• _Work instructions_
Scan the records that follow, and whenever a line has the word "computer", copy it.

• _Records_
..........

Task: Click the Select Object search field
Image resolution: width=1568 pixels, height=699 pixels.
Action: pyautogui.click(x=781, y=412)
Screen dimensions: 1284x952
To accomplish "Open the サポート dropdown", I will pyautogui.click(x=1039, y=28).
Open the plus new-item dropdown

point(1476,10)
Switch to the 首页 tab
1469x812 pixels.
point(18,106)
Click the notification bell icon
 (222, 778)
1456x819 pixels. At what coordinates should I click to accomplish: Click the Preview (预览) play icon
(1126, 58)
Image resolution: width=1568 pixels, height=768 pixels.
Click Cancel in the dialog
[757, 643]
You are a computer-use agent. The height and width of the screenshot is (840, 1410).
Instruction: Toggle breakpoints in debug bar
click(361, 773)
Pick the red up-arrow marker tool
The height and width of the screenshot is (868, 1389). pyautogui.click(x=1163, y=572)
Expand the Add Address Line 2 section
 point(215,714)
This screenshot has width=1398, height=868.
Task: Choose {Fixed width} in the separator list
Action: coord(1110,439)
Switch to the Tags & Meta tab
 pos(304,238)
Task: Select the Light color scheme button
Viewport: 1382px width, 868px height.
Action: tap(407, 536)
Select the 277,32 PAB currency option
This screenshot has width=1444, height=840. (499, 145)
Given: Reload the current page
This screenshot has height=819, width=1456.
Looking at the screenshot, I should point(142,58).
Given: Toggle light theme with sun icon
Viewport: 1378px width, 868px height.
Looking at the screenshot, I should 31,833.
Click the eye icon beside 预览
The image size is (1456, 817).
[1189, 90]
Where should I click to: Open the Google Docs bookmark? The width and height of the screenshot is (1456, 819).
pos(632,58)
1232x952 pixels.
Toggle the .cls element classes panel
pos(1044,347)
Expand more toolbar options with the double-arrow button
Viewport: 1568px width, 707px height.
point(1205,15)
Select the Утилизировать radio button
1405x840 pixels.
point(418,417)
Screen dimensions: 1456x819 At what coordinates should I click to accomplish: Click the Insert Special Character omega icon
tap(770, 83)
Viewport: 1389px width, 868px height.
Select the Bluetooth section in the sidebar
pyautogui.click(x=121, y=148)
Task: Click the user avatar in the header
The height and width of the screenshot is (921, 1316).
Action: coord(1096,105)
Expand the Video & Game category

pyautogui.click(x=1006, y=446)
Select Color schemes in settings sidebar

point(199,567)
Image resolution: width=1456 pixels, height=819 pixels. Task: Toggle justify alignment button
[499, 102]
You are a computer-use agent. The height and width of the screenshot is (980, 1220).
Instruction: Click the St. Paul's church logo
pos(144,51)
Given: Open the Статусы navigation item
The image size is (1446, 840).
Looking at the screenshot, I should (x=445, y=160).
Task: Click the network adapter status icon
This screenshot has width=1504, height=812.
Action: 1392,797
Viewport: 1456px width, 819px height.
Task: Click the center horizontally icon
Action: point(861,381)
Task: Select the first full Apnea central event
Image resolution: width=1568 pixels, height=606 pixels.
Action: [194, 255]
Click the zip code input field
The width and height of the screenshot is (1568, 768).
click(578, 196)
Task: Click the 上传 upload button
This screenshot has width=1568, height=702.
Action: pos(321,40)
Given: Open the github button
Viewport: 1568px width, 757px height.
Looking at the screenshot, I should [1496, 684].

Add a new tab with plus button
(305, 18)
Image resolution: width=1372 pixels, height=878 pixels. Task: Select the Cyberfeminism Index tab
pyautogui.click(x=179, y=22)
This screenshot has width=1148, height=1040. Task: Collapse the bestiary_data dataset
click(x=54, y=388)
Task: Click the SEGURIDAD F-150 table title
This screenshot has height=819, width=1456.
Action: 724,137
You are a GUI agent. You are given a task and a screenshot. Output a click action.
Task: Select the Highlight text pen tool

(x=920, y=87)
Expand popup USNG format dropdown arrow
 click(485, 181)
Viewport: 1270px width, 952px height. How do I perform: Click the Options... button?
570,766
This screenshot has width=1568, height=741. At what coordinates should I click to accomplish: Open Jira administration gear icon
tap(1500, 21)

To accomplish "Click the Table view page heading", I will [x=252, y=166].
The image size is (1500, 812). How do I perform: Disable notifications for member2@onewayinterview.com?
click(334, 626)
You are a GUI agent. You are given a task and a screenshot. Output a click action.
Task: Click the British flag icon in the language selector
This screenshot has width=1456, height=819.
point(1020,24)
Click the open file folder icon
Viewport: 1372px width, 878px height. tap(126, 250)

..........

• _Solution_
You are a computer-use agent. The height and width of the screenshot is (840, 1410).
You are a computer-use agent. The height and width of the screenshot is (980, 1220).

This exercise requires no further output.